Denver's two teams have helped hone the city's reputation as a place for voluminous, multi-dimensional group pieces that often incorporate song instead of the solo performances preferred by the majority of their competitors. As long as each poet involved in a group piece either wrote part of it or is performing that round, he or she can join the group on stage. And when Slam Nuba travels for competition, its members like to stick together; they usually rent a condo rather than book hotel rooms.

Smith, Lefebre and Wilson have all rotated in and out of Slam Nuba since its founding six years ago, and the team has earned a spot at the national championship's semifinals every year since then. Even in casual conversation, the three poets sound like they are performing. So when Lefebre tells the story of Slam Nuba's rise through Smith, it is a dramatic monologue. For years, he has tried to convince someone to create a reality show following a slam team around during the four months leading up to summer nationals.
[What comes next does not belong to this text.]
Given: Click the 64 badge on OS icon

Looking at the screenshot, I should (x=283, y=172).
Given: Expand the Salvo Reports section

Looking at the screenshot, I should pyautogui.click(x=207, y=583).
"We didn't have anything to compare ourselves to," he says. "We just created this from scratch, but we don't fucking play. We've always been a well-oiled machine because we've never lost that feeling of being the other slam team."

But Smith isn't quite the well-oiled machine she once was. In early 2010, while at her job as a sales specialist at Trinidad Benham, she collapsed on her way to the copy machine. Typically, she proceeded to army-crawl to her desk in front of all of her co-workers, but the point was clear even to her: Something had to change.

Earlier that morning, in fact, she'd visited a cardiologist. She'd been pushing herself for years — as a mother, an employee, a poet — and the stress had begun to show. "The hectic pace of that all caught up with me, I guess, because all of a sudden I was on the floor," Smith says. "It was an insane lifestyle, but I didn't want to acknowledge any limitations."

The diagnosis was a brain-stem condition called dysautonomia. Essentially, Smith's automatic nerve system occasionally ceases to function correctly, which results in dizziness, loss of feeling and visual side effects. Her blood flow slows down. To explain it, she subtly curls the fingers on her right hand. "When I have a fit, this is the closest I can get to a fist," she says. For a poet, however, the disorder's most problematic symptom might be that it makes her substitute words. Frequently when she speaks, Smith will use a word completely out of context, confusing her audience. Recently, while attempting to request an envelope, she repeatedly asked her perplexed family members for a "lemon drop."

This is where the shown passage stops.